INFORMATION Start Marker
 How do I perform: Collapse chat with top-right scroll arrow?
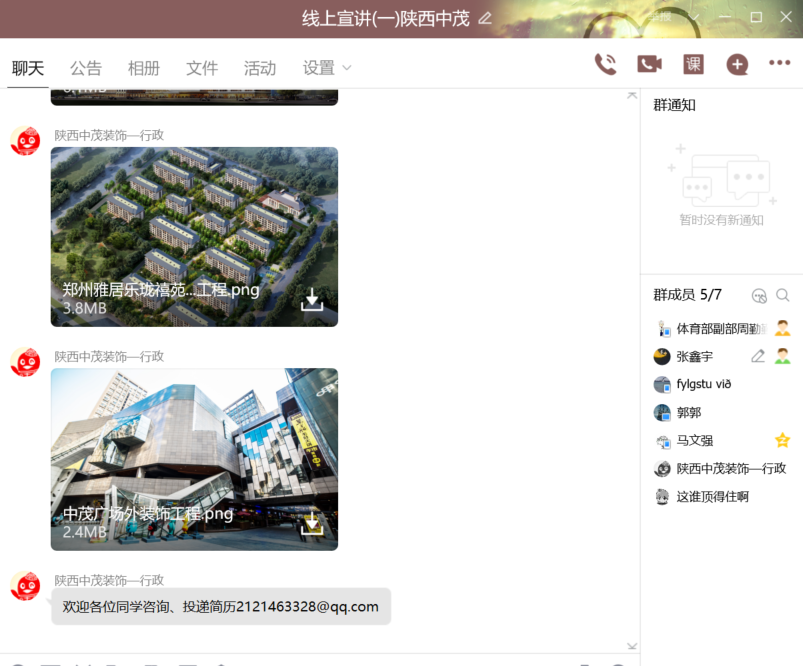click(631, 96)
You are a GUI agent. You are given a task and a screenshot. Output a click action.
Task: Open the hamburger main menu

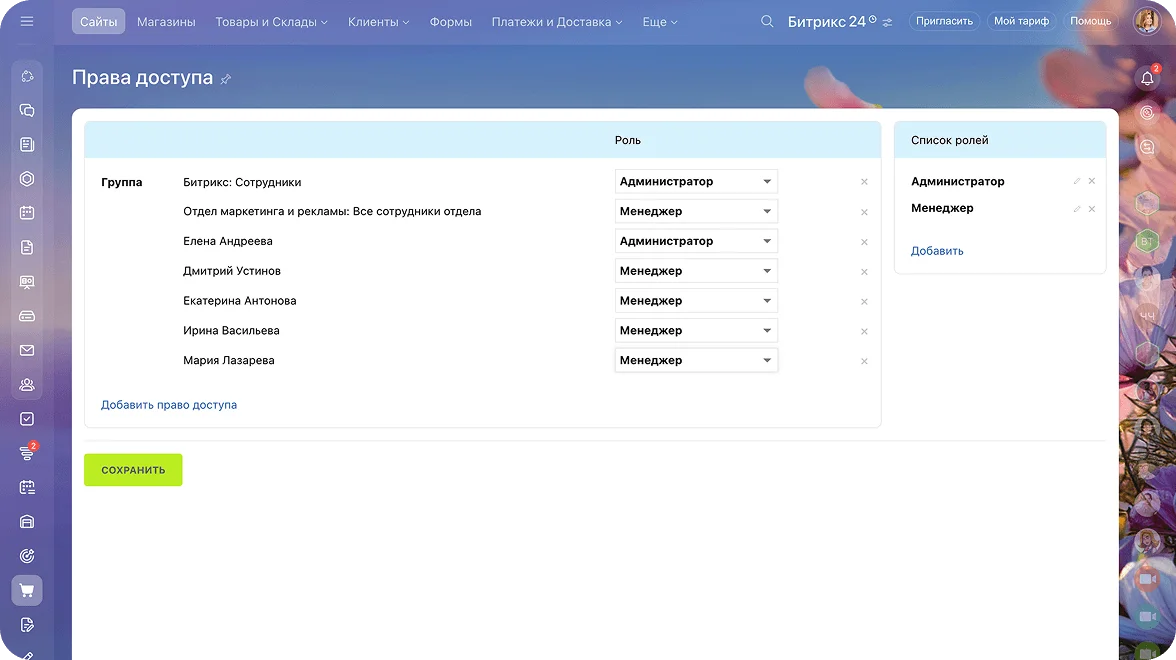(27, 21)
INFORMATION End Marker
-- WHAT YOU ARE ASKED TO DO --
The lines to retype begin with the one containing "You are a GUI" and end with the last line of the records. Reproduce them exactly and omit the pictures.

-- TASK RESULT --
You are a GUI agent. You are given a task and a screenshot. Output a click action.
Task: Open the hamburger main menu

(27, 21)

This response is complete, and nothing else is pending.